━━ GIVEN PASSAGE ━━

Monday, June 28, 2010
Movie Review: The Karate Kid
Director Harald Zwart's 2010 remake of the 1984 coming-of-age classic, The Karate Kid, may be short on originality of plot (in fact, apart from the setting, the story is identical), but don't let that stop you from going to see it.
Twelve-year-old Dre Parker (Jaden Smith) must leave his home in Detroit for Beijing, where his mother, Sherry (Taraji P. Henson) has work with an automobile manufacturer. As Dre attempts to integrate himself into an alien culture, he runs afoul of a gang of bullies trained in kung fu. Mr. Han (Jackie Chan), the maintenance man at the apartment building where Dre and his mom reside, reluctantly agrees to help the boy in his quest to earn respect. The story unfolds more or less predictably from there.
But Zwart's creation is poignant. Jaden Smith's performance is moving. With Zwart's direction, Smith achieves just the right combination of vulnerability and cocksure youthfulness. The interaction between young Dre and his Chinese crush, Mei Ying (Wen Wen Han) is awkward and (dare I say it?) cute. Jackie Chan's performance is vintage Chan: funny, charming, charismatic.

━━━
━━ DATASET ROWS ━━

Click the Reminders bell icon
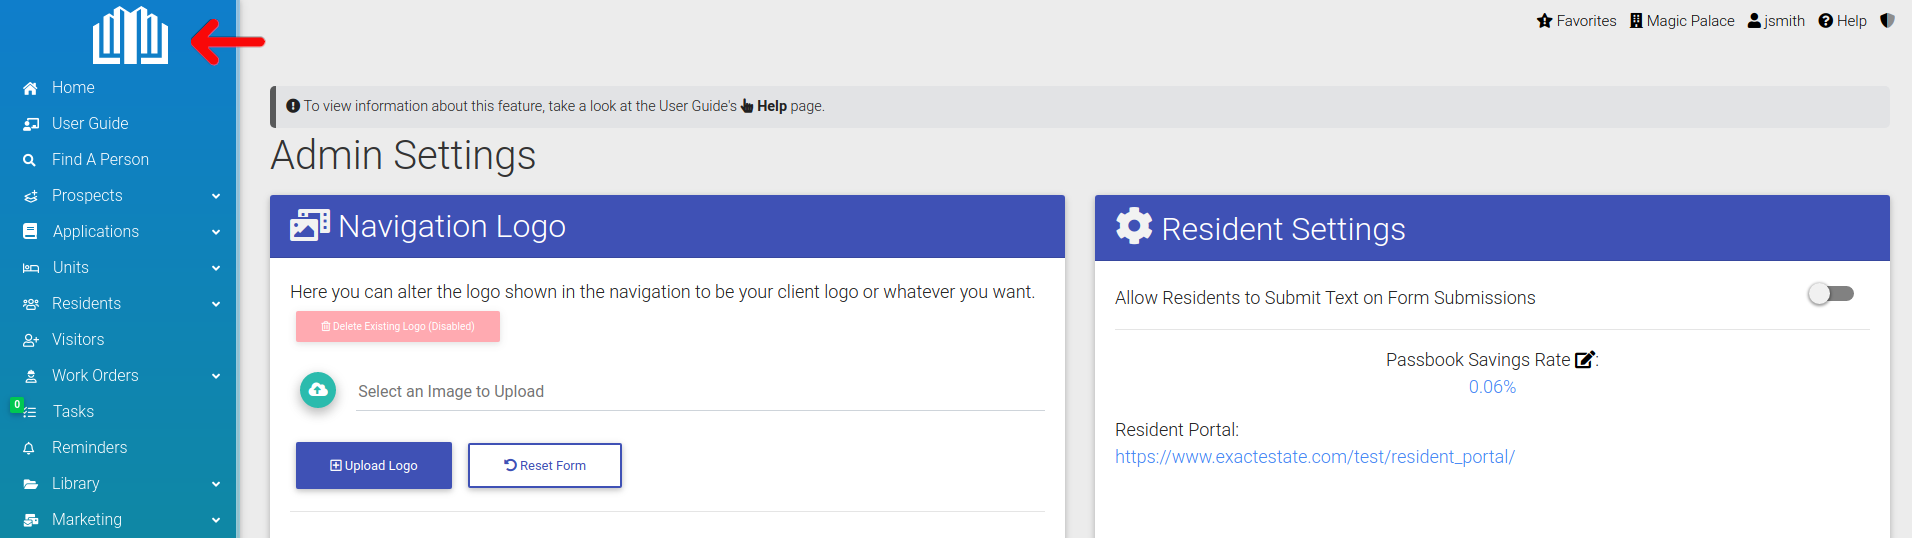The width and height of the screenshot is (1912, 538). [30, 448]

━━━
━━ DATASET ROWS ━━

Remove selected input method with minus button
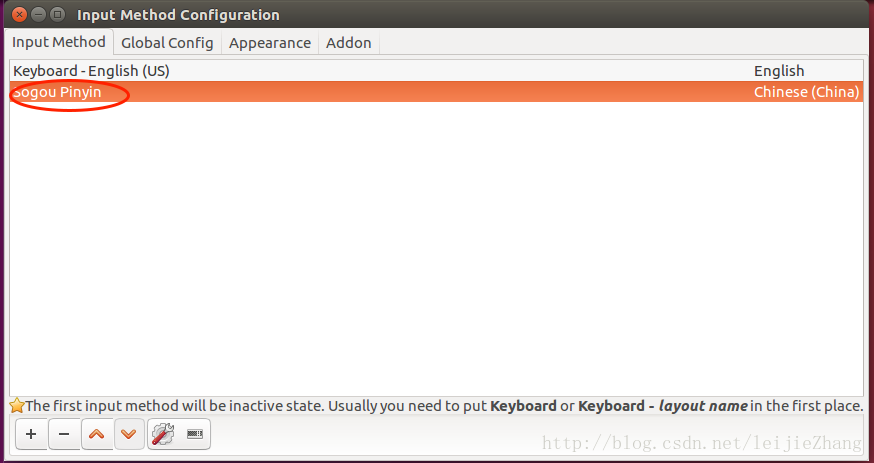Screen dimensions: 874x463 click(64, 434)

━━━

PROBLEM REQUIREMENTS: Reproduce word for word the passage of The Karate Kid review above, from "Twelve-year-old Dre Parker" up to and including "predictably from there.".

CORRECT OUTPUT:
Twelve-year-old Dre Parker (Jaden Smith) must leave his home in Detroit for Beijing, where his mother, Sherry (Taraji P. Henson) has work with an automobile manufacturer. As Dre attempts to integrate himself into an alien culture, he runs afoul of a gang of bullies trained in kung fu. Mr. Han (Jackie Chan), the maintenance man at the apartment building where Dre and his mom reside, reluctantly agrees to help the boy in his quest to earn respect. The story unfolds more or less predictably from there.